Return every one of the following items without changing a single character.

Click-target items
╭──
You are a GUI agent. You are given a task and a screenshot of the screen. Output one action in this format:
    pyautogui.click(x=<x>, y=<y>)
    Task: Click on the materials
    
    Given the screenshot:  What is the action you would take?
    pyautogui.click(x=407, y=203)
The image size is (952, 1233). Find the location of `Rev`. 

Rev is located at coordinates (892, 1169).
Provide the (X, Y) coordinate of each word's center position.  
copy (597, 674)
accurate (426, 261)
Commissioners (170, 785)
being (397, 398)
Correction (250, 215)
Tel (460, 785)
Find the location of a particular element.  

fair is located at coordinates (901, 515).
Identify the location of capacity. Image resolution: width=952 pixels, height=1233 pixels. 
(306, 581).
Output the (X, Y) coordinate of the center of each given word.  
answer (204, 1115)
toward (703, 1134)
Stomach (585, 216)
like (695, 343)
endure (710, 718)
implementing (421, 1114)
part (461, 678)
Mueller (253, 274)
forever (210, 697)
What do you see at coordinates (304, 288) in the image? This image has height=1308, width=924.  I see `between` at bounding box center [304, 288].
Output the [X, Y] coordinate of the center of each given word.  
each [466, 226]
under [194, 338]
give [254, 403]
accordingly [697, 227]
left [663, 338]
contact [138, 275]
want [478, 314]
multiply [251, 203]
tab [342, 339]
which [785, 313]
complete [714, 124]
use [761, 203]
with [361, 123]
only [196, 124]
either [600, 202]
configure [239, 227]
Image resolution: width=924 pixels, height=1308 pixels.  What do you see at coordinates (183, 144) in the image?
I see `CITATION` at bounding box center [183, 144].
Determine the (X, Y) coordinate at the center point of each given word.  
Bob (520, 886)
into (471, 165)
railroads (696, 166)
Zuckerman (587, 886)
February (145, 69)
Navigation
╰──
■ Complete output:
You are a GUI agent. You are given a task and a screenshot of the screen. Output one action in this format:
    pyautogui.click(x=<x>, y=<y>)
    Task: Click on the materials
    
    Given the screenshot:  What is the action you would take?
    pyautogui.click(x=407, y=203)
The image size is (952, 1233). Find the location of `Rev`. 

Rev is located at coordinates (892, 1169).
Provide the (X, Y) coordinate of each word's center position.  
copy (597, 674)
accurate (426, 261)
Commissioners (170, 785)
being (397, 398)
Correction (250, 215)
Tel (460, 785)
Find the location of a particular element.  

fair is located at coordinates (901, 515).
Identify the location of capacity. Image resolution: width=952 pixels, height=1233 pixels. 
(306, 581).
Output the (X, Y) coordinate of the center of each given word.  
answer (204, 1115)
toward (703, 1134)
Stomach (585, 216)
like (695, 343)
endure (710, 718)
implementing (421, 1114)
part (461, 678)
Mueller (253, 274)
forever (210, 697)
What do you see at coordinates (304, 288) in the image? This image has height=1308, width=924.  I see `between` at bounding box center [304, 288].
Output the [X, Y] coordinate of the center of each given word.  
each [466, 226]
under [194, 338]
give [254, 403]
accordingly [697, 227]
left [663, 338]
contact [138, 275]
want [478, 314]
multiply [251, 203]
tab [342, 339]
which [785, 313]
complete [714, 124]
use [761, 203]
with [361, 123]
only [196, 124]
either [600, 202]
configure [239, 227]
Image resolution: width=924 pixels, height=1308 pixels.  What do you see at coordinates (183, 144) in the image?
I see `CITATION` at bounding box center [183, 144].
Determine the (X, Y) coordinate at the center point of each given word.  
Bob (520, 886)
into (471, 165)
railroads (696, 166)
Zuckerman (587, 886)
February (145, 69)
Navigation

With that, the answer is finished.